## [PROMPT]
Using the records below, find how many lines hold the word "Call" and reply with only that number.

===============

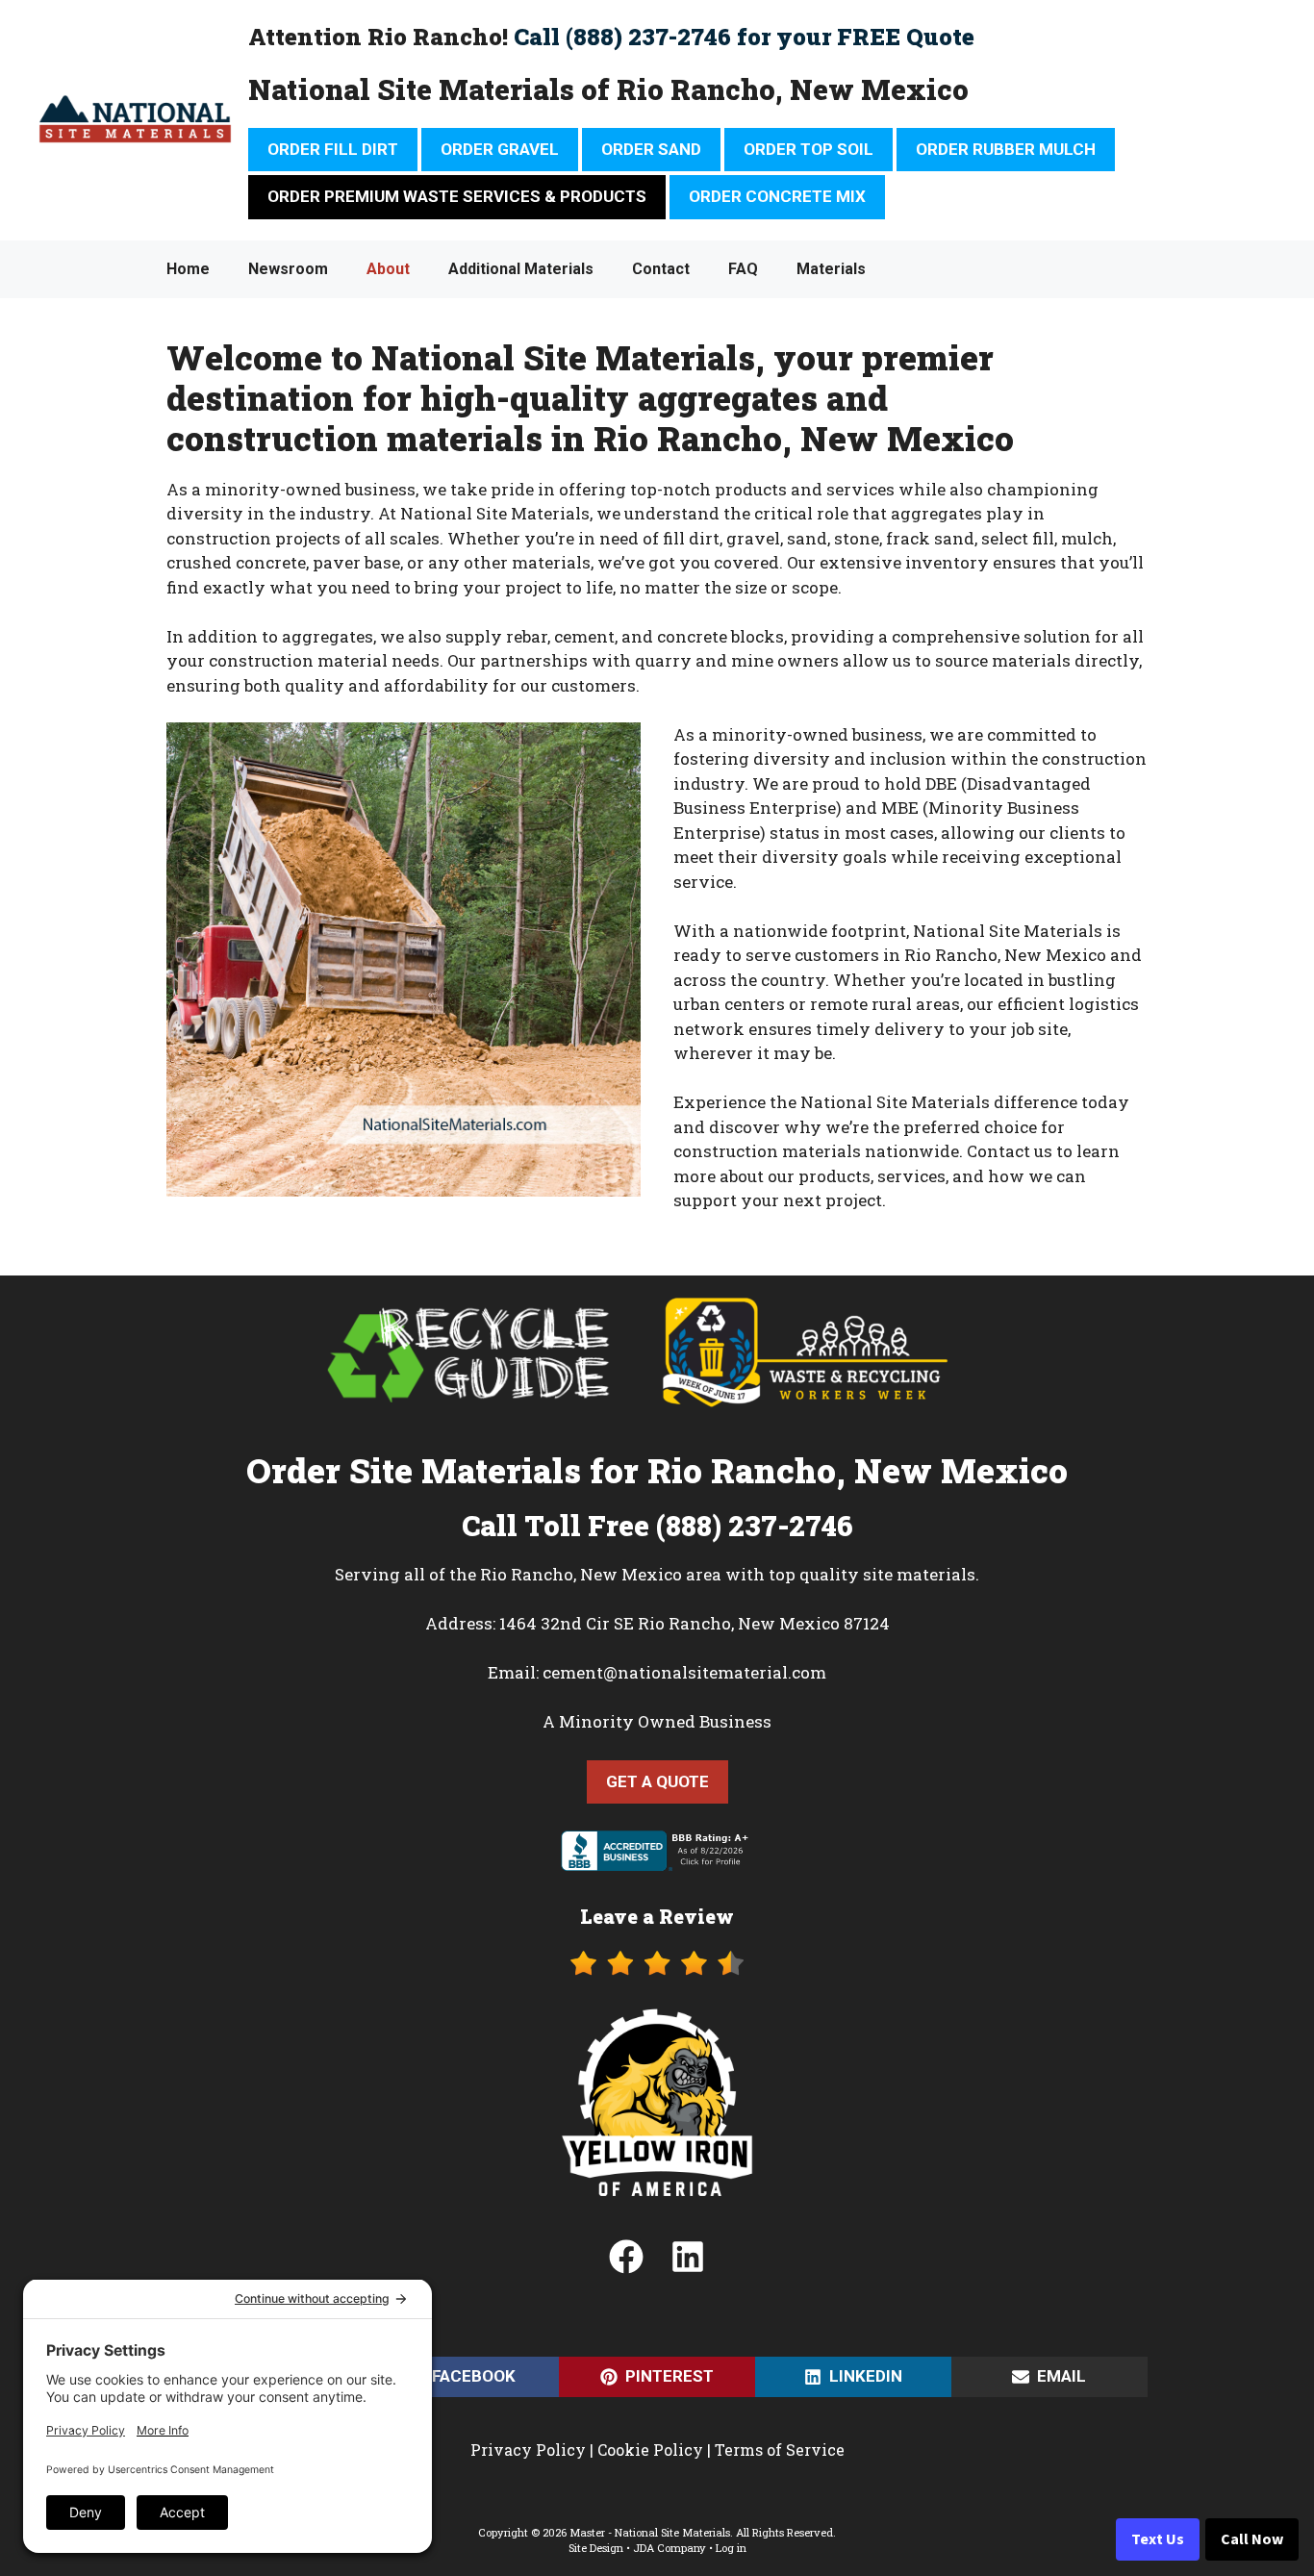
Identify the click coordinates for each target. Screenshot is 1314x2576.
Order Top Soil (808, 149)
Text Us (1157, 2539)
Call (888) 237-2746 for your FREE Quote (744, 36)
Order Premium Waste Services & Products (456, 196)
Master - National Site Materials (649, 2532)
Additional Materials (521, 269)
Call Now (1252, 2539)
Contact (661, 269)
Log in (731, 2547)
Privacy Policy (528, 2449)
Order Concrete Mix (777, 196)
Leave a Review (657, 1916)
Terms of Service (780, 2449)
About (388, 269)
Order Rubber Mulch (1006, 149)
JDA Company (669, 2547)
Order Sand (651, 149)
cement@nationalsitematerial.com (684, 1672)
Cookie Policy (650, 2449)
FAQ (743, 269)
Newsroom (288, 269)
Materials (831, 269)
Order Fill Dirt (332, 149)
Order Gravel (500, 149)
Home (188, 269)
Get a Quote (657, 1781)
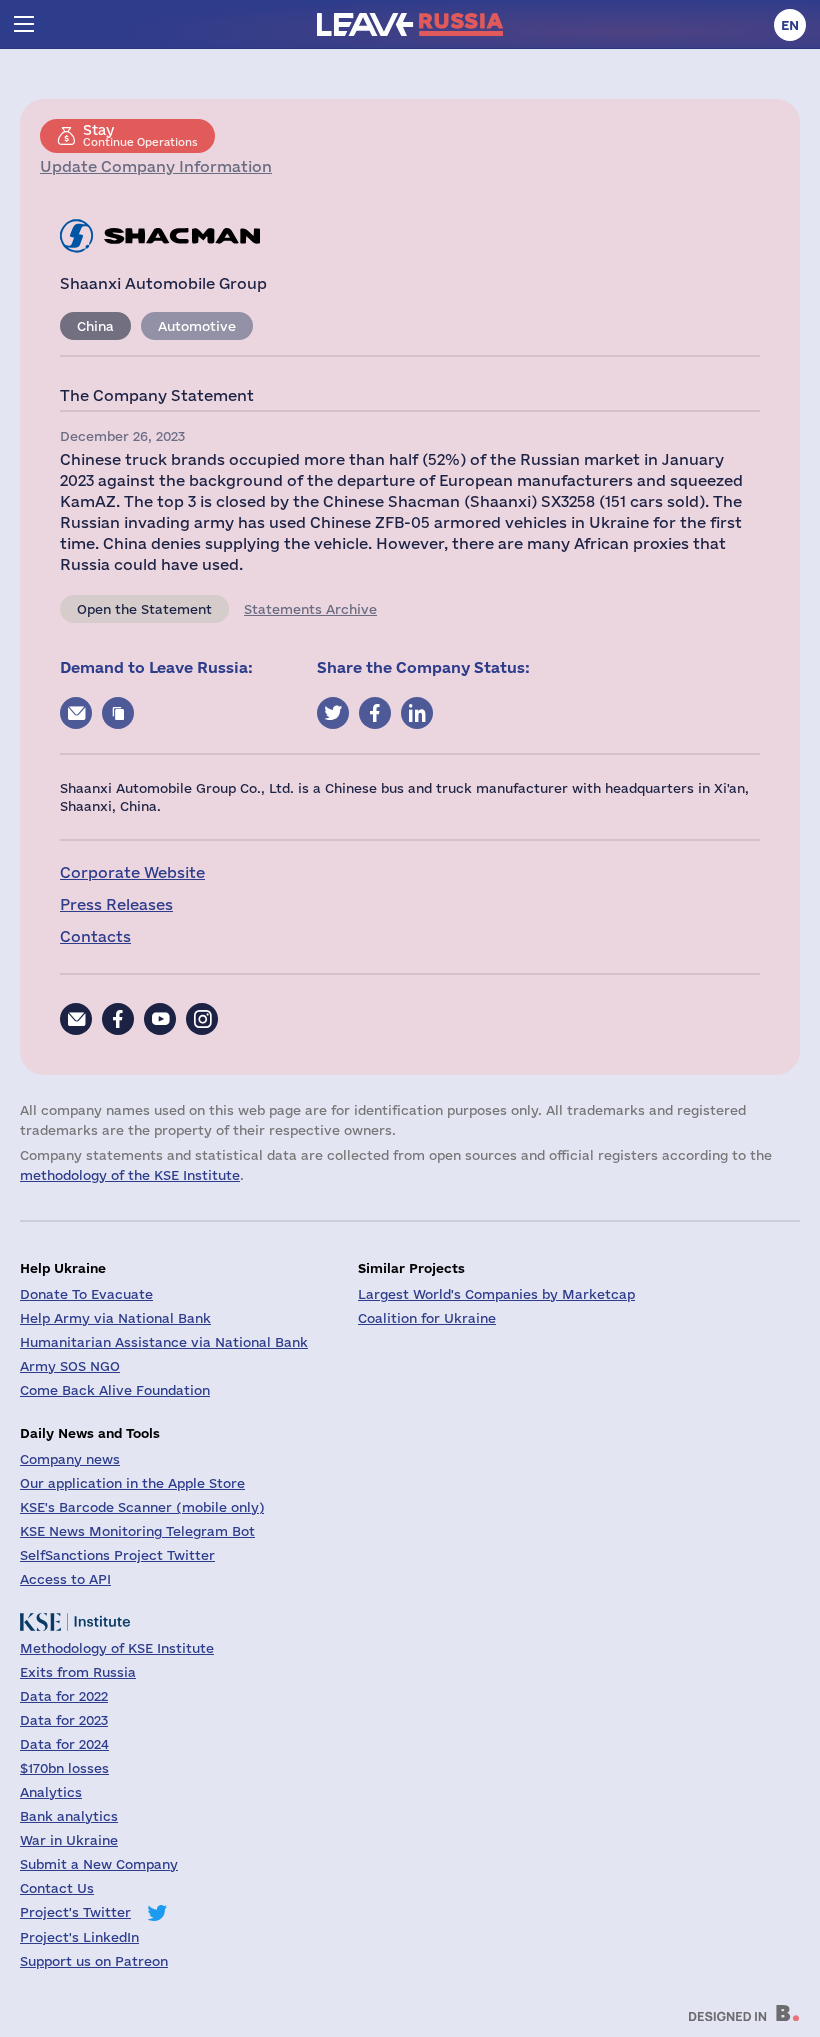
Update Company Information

===============

## [TASK ANSWER]
2